| What the task asks |
Pull each line holding the word "Image" from the data.

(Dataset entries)
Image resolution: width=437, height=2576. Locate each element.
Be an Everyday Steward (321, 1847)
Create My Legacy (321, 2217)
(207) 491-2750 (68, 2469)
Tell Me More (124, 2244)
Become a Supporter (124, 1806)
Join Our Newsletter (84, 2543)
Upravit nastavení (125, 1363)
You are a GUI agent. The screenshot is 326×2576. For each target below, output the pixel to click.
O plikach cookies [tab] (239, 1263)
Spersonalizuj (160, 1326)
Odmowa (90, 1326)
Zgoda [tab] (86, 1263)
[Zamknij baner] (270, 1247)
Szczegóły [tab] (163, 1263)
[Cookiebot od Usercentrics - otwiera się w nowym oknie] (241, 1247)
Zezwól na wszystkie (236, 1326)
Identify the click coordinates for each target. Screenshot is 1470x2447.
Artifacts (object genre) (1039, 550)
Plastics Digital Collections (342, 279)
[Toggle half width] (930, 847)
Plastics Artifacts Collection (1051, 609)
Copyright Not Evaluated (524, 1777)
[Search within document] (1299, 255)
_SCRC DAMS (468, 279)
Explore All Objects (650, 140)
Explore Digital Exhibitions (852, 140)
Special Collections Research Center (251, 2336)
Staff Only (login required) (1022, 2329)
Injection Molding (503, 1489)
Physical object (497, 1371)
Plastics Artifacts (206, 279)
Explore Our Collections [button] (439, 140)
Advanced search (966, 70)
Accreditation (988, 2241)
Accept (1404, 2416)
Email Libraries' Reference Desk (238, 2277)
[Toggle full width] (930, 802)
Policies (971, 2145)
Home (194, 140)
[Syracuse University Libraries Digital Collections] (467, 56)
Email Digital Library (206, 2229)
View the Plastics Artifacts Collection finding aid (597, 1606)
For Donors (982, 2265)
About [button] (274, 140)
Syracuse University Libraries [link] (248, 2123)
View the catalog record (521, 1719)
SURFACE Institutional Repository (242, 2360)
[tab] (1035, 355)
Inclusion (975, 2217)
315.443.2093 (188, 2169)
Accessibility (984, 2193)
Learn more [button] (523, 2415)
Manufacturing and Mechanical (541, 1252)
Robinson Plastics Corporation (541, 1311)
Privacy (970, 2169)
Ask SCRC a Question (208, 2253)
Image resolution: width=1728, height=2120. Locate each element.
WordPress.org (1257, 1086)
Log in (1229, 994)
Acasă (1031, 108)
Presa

| Exercise output |
Image resolution: width=437, height=2576. Locate each element.
Image resolution: width=1728, height=2120. Locate each element.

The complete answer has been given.